5) Please keep in mind we have a solid case on Kashmir. Modi’s pellet gun policy is making it even more solid for us. And yet the world is not acknowledging our argument. It is no secret that we are spoiling our own case by: a) refusing to realize the yawning gap between what we say and what the world believes we do, b) failing miserably to engage world opinion through imaginative, innovative and aggressive diplomacy by able, articulate and eloquent women and men who can represent us on the global stage. Your time in office is coinciding with a wave of right wing nationalism and xenophobia in important regions of the world. While Trump and Modi glower at us and Ashraf Ghani is impatient to do mischief, you may see Marine Le Pen winning the Presidential election in France, unleashing a “Frexit” thereby killing the European Union for all practical purposes. It may be a long shot for Le Pen, but so was it for Trump. The world is changing. We must adjust accordingly. As must our policy on Kashmir.
6) At home you may want to internalise some home truths: you are not the ‘Umpire’ and you should not be in the business of raising your finger. Actually wait, you can be the umpire (as your predecessors have in the past), but you should not. We hope there is no need for you to play this role. But we also realise that your institution cannot just disengage from non-military affairs of the state and retreat into your own shell. This may happen in the future when the civilian institutions are well-developed and systems are working in consonance with the aspirations of the people of Pakistan. For the next three years, that is a tall order. So while you cannot disengage, you can engage with wisdom and foresight borne of a conviction that national interest demands so. Yes sire, the definition of national interests does change with times, and the one that coincide with your time should include the following: In addition to securing our borders and wiping terrorists and extremists off our land (and de-clawing their apologists), national interest demands you help strengthen all institutions civil and military so that Pakistan can have a safe, prosperous and educated future. You have a key role in firmly establishing this new national interest. Help those who may have lesser institutional capacity to do so.
7) Do not allow your institution to fiddle in the next general elections but do keep a close eye to ensure no one else does either. We are hoping the political leadership will succeed in instituting electoral reforms so that the next elections are the fairest yet. Help them do so if possible.
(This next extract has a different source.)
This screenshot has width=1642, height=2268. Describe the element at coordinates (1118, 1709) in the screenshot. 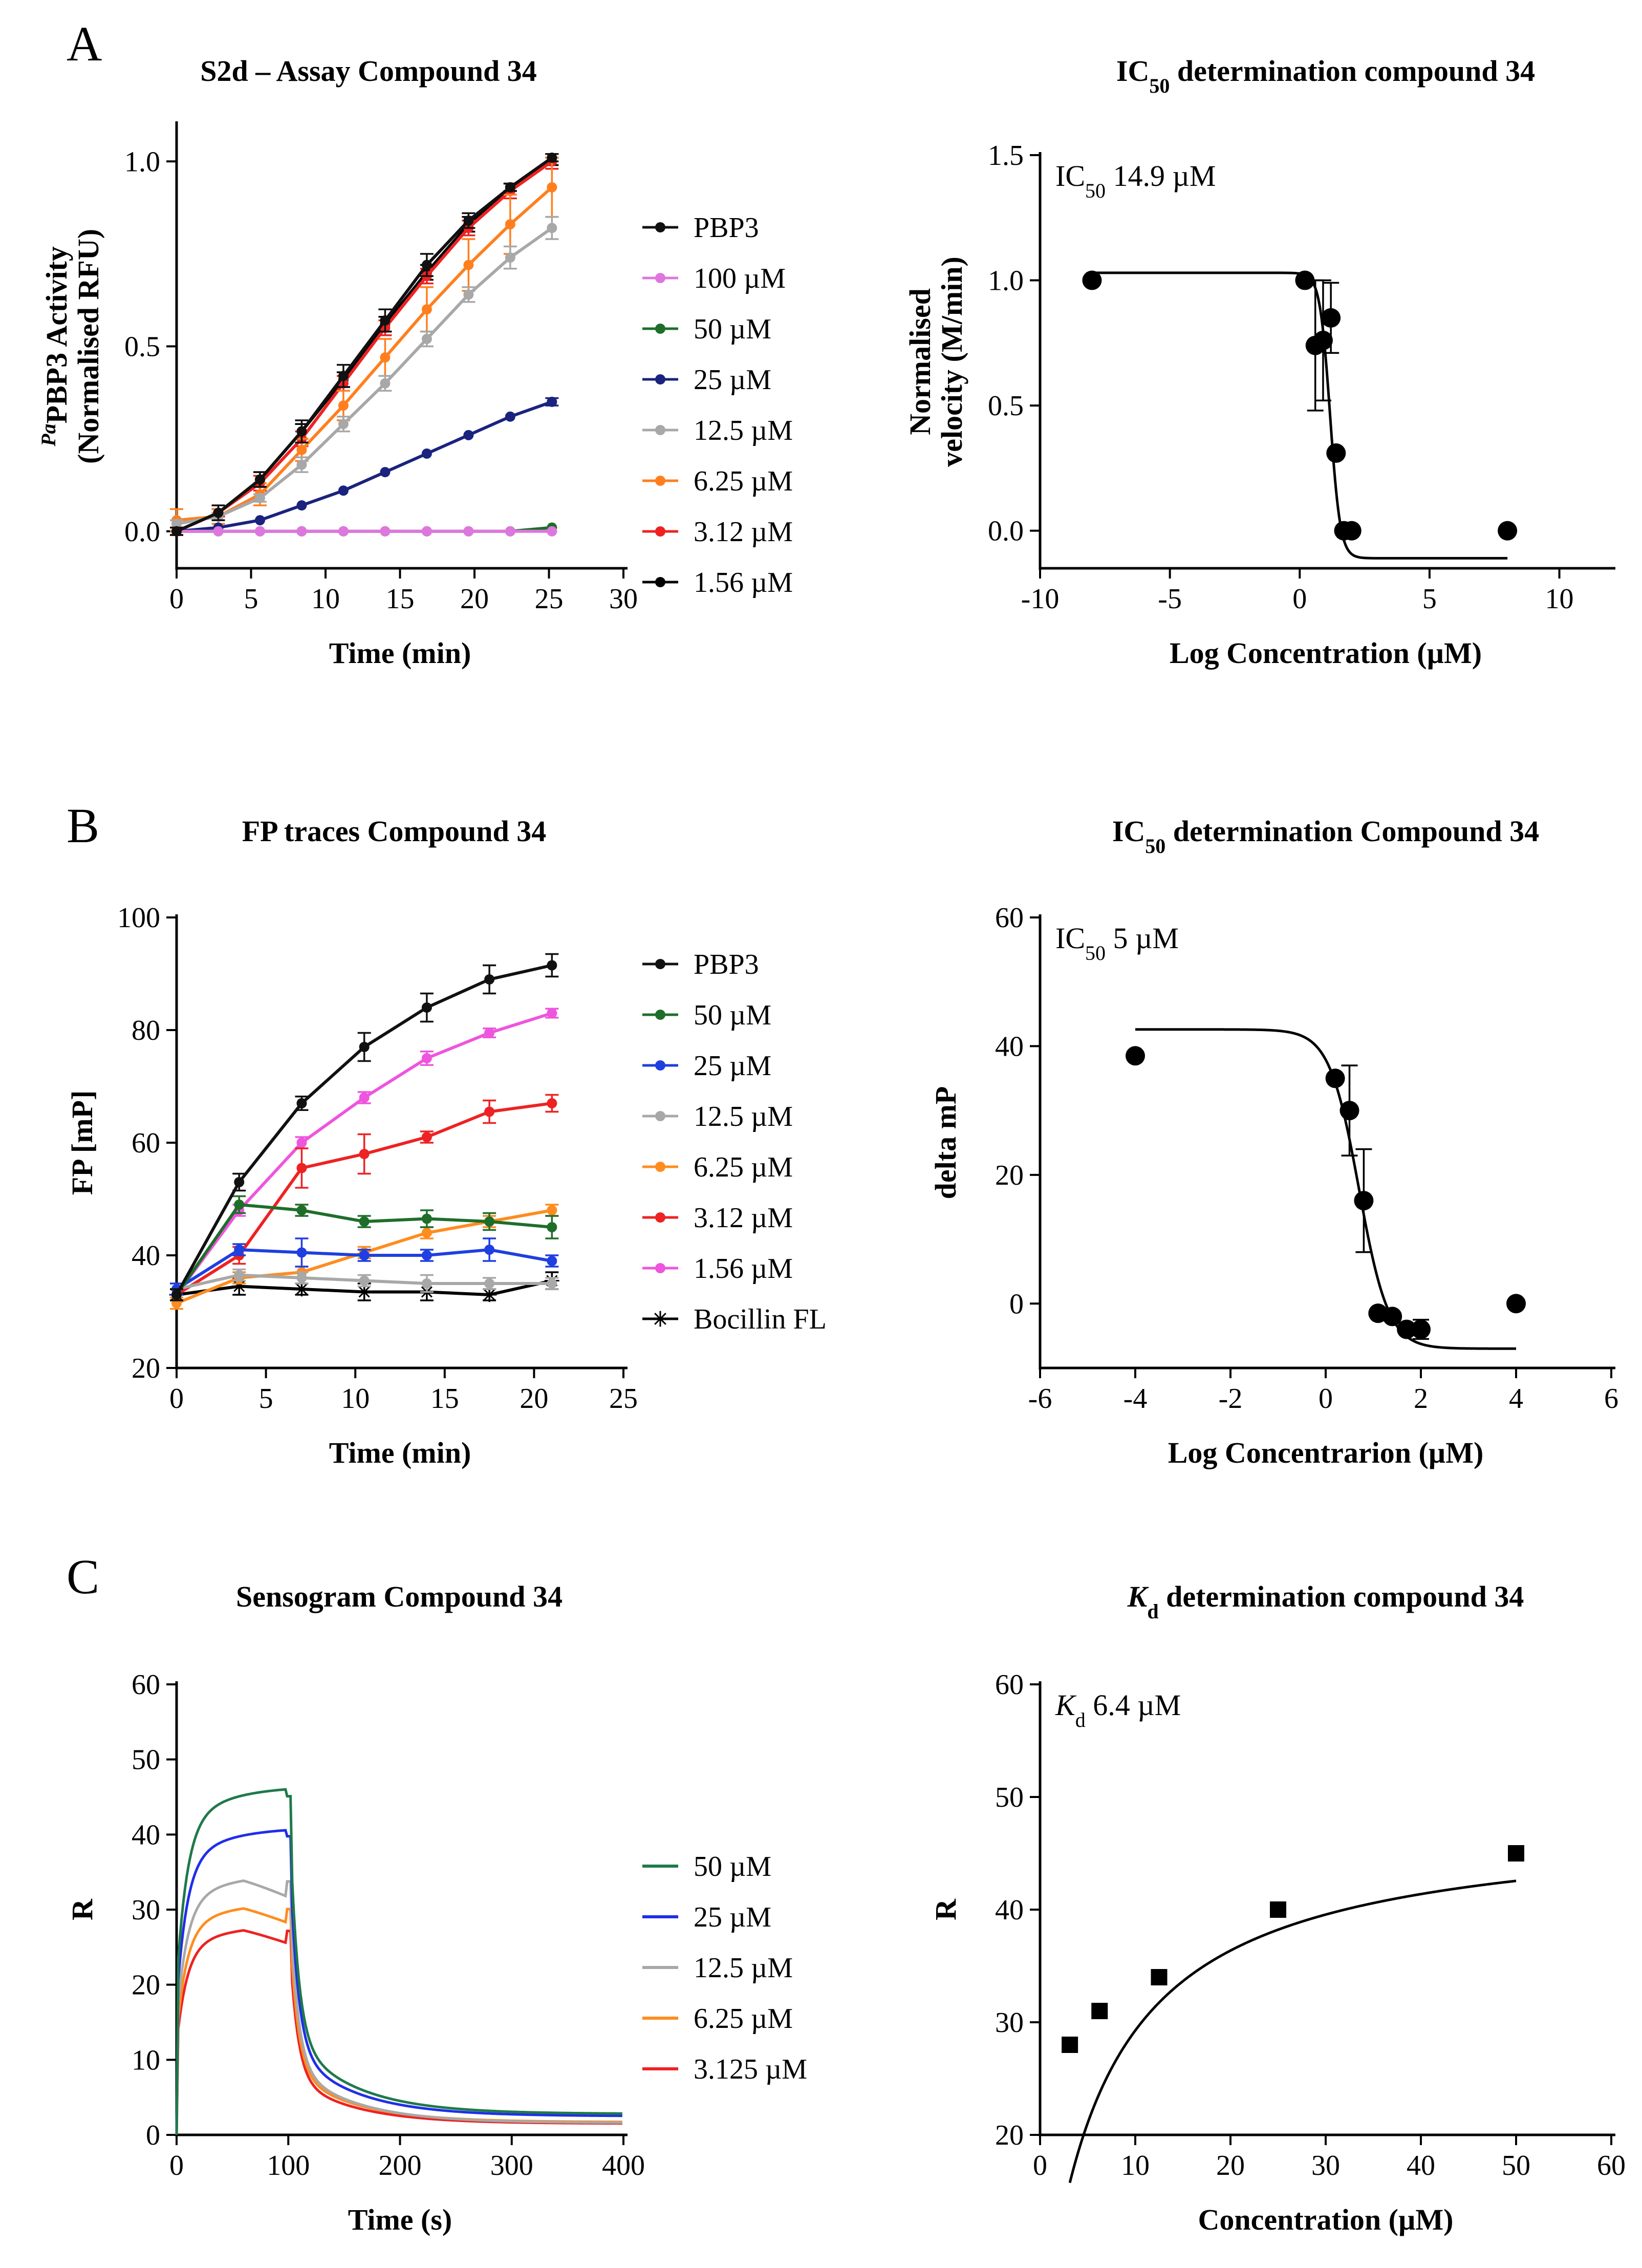

I see `annotation-label: Kd 6.4 µM` at that location.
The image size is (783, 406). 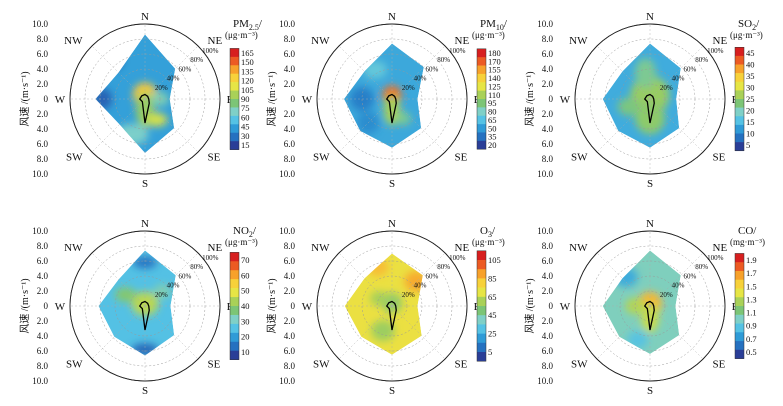 I want to click on colorbar-tick-label: 30, so click(x=750, y=88).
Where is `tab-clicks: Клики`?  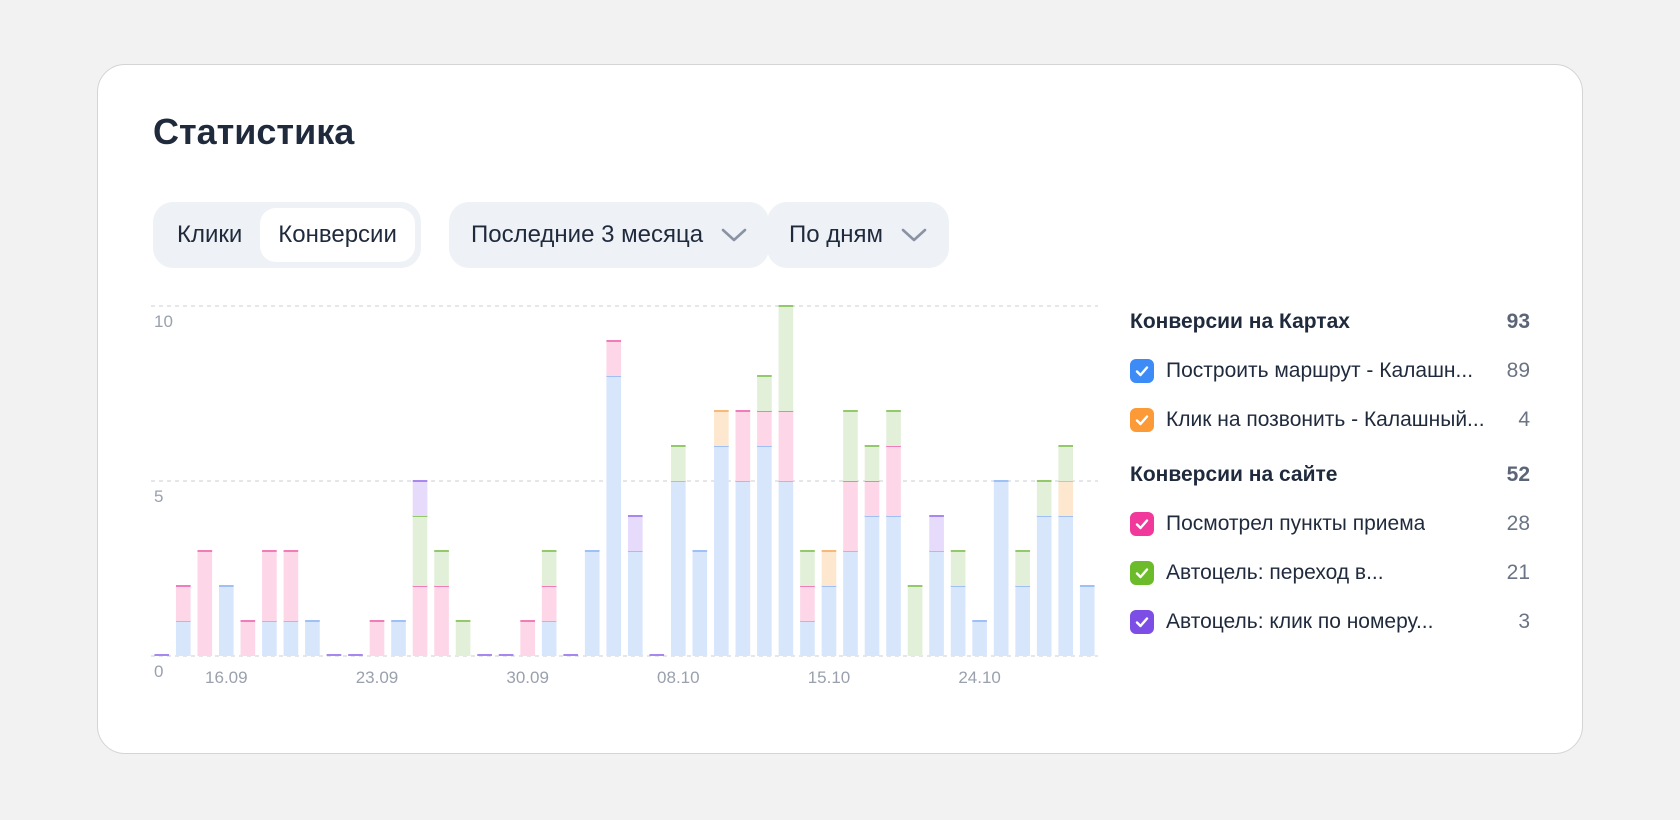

8) Clean up Karachi. The rot is still there.
9) Your predecessor set an example by holding people from your institution accountable for their misdeeds, and doing so publicly. Such transparency boosted the stature of the armed forces. Do continue this policy to set an example for all institutions.
10) In November 2019, leave the army and the country a better place than where it is today. That would be a legacy any man would be proud of.
Wishing you the best, General Bajwa.